Dataset entries:
- - -

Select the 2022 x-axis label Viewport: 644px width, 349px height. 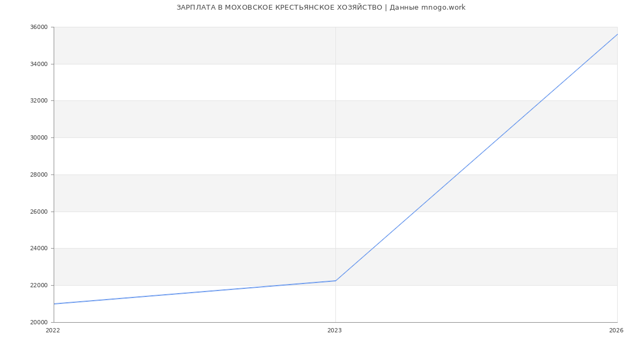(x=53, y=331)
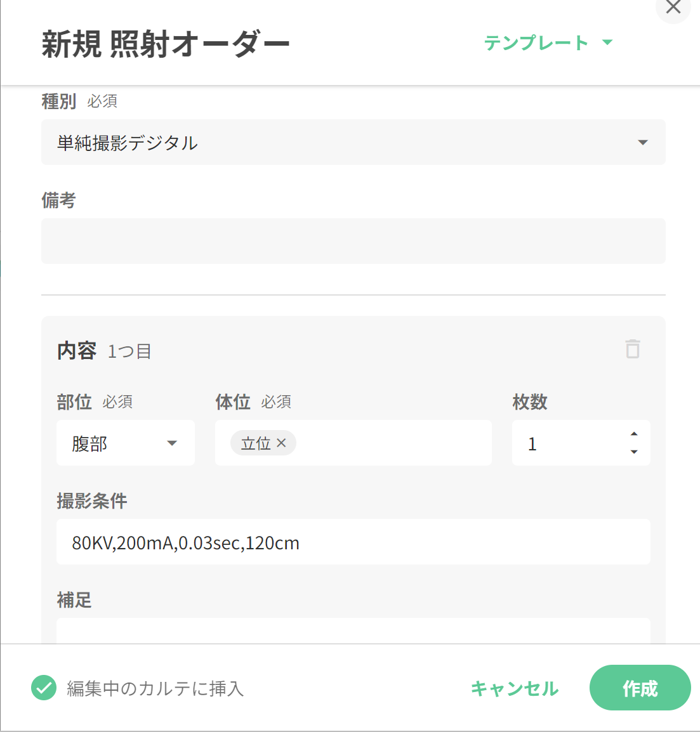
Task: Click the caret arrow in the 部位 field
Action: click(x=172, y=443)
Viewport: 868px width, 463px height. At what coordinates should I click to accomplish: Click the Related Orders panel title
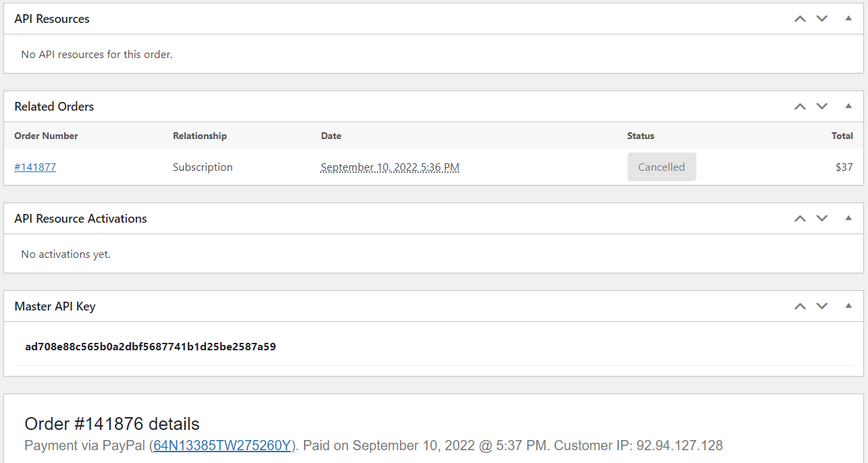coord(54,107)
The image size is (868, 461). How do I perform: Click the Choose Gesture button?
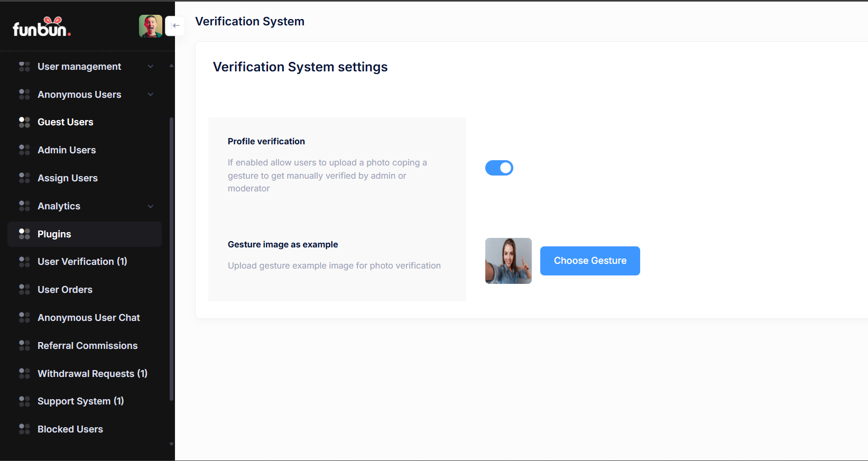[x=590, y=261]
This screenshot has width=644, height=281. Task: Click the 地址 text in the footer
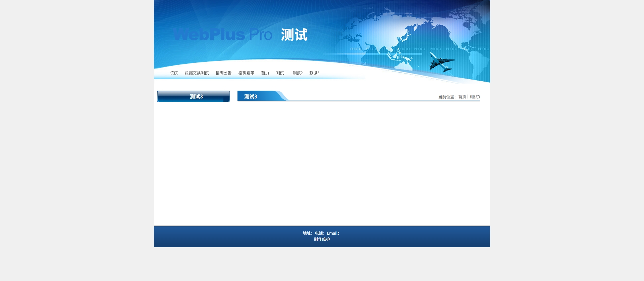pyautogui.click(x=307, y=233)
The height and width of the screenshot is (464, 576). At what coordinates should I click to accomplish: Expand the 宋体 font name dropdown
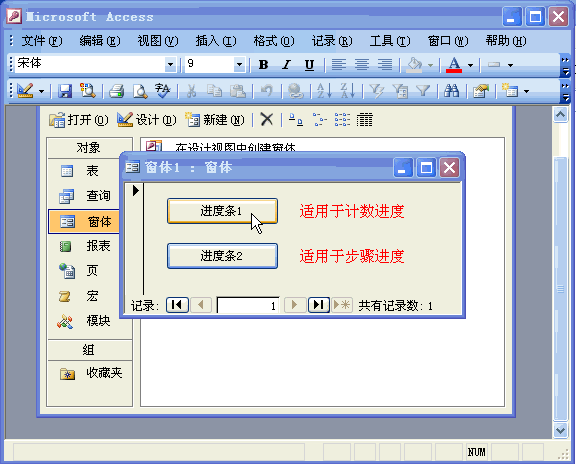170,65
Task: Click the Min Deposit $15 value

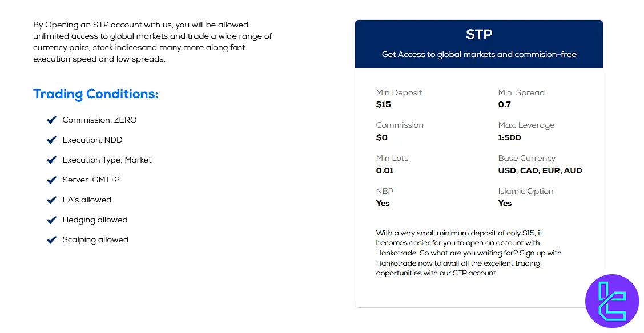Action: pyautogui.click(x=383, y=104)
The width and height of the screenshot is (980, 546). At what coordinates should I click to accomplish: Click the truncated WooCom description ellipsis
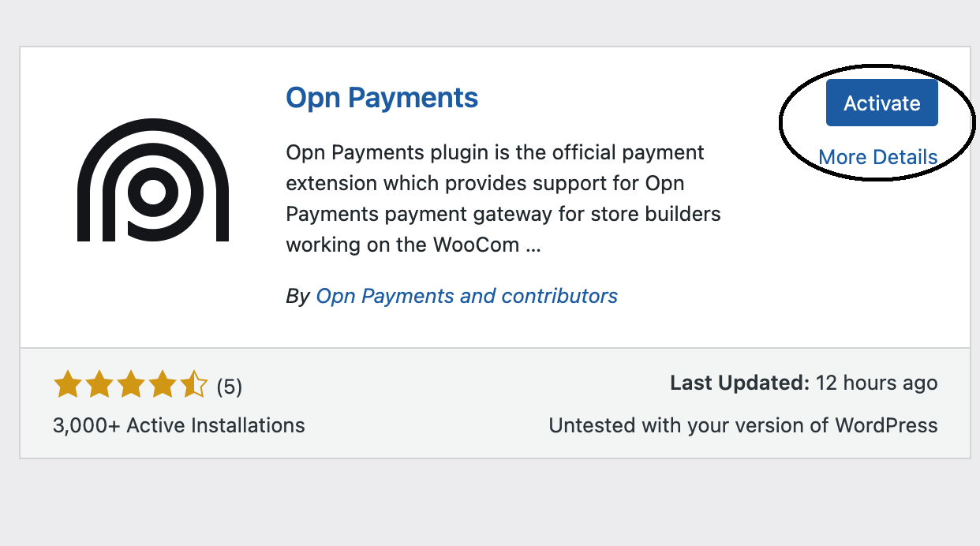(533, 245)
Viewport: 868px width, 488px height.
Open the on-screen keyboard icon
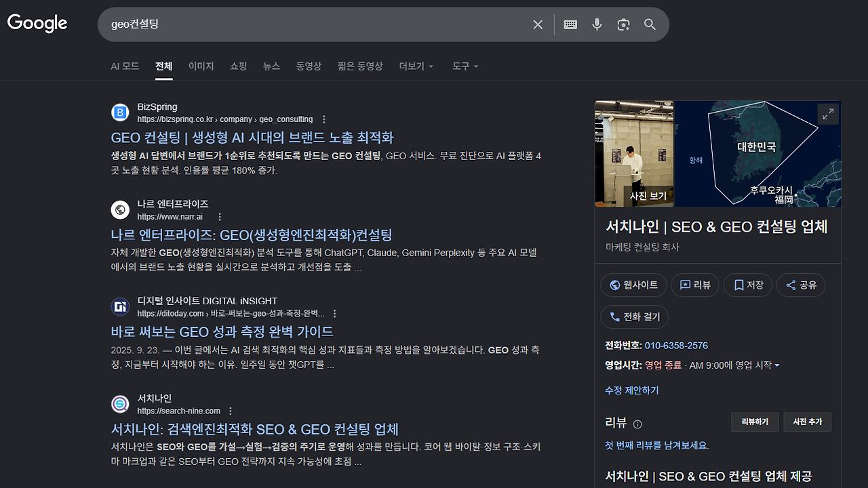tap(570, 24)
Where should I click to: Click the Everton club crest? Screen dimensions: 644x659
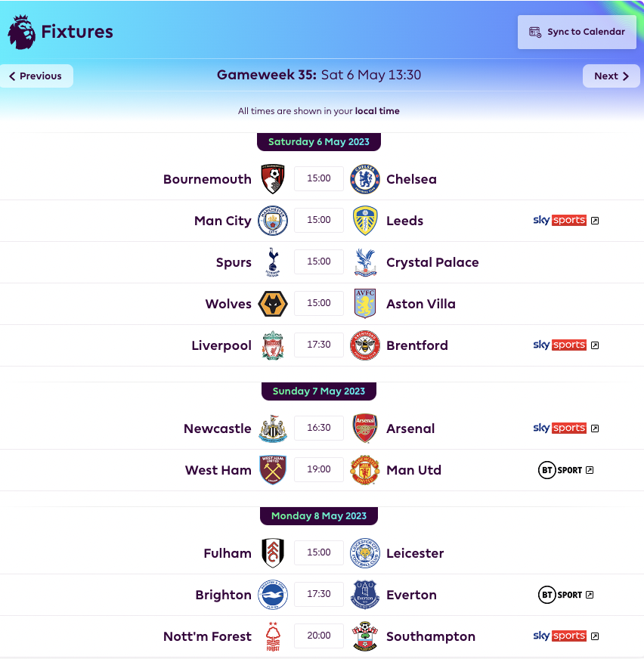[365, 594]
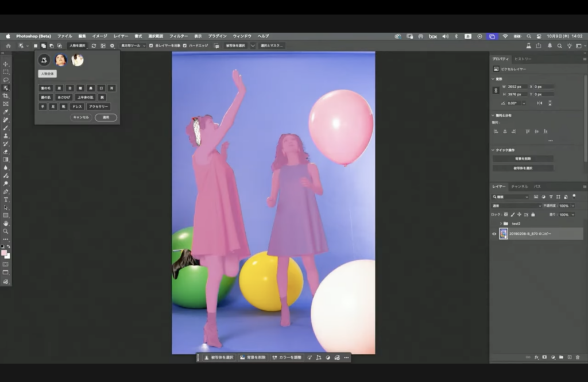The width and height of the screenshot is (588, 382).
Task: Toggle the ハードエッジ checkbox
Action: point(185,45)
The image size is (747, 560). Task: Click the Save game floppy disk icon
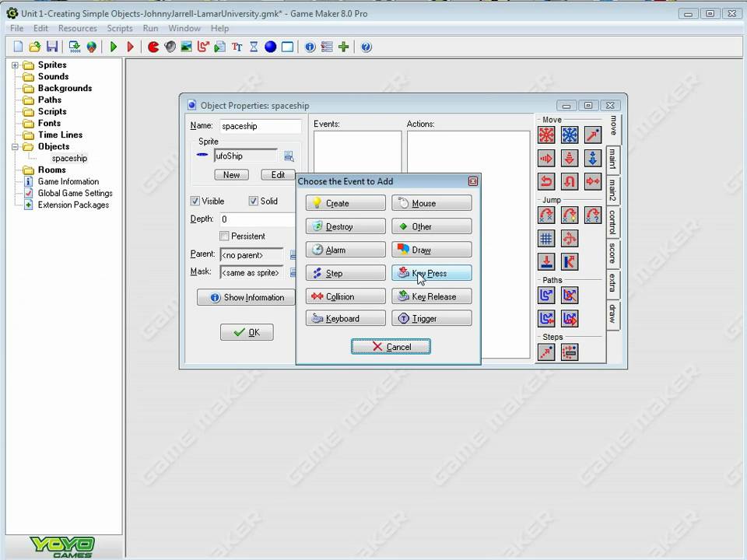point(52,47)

- - -

• HOW TO COMPLETE THIS TASK
Starting at the line that contains "The width and height of the screenshot is (980, 546).", reproduce exactly and only the lines through the end of the entries above, with the pictures excluded.

• YOUR SOLUTION
The width and height of the screenshot is (980, 546). At what coordinates should I click to accomplish: Click the truncated WooCom description ellipsis
(533, 245)
Viewport: 868px width, 488px height.
Open the on-screen keyboard icon
tap(570, 24)
Where should I click to: Click the Everton club crest? Screen dimensions: 644x659
[365, 594]
The width and height of the screenshot is (588, 382).
Task: Toggle the ハードエッジ checkbox
Action: point(185,45)
The image size is (747, 560). Task: Click the Save game floppy disk icon
point(52,47)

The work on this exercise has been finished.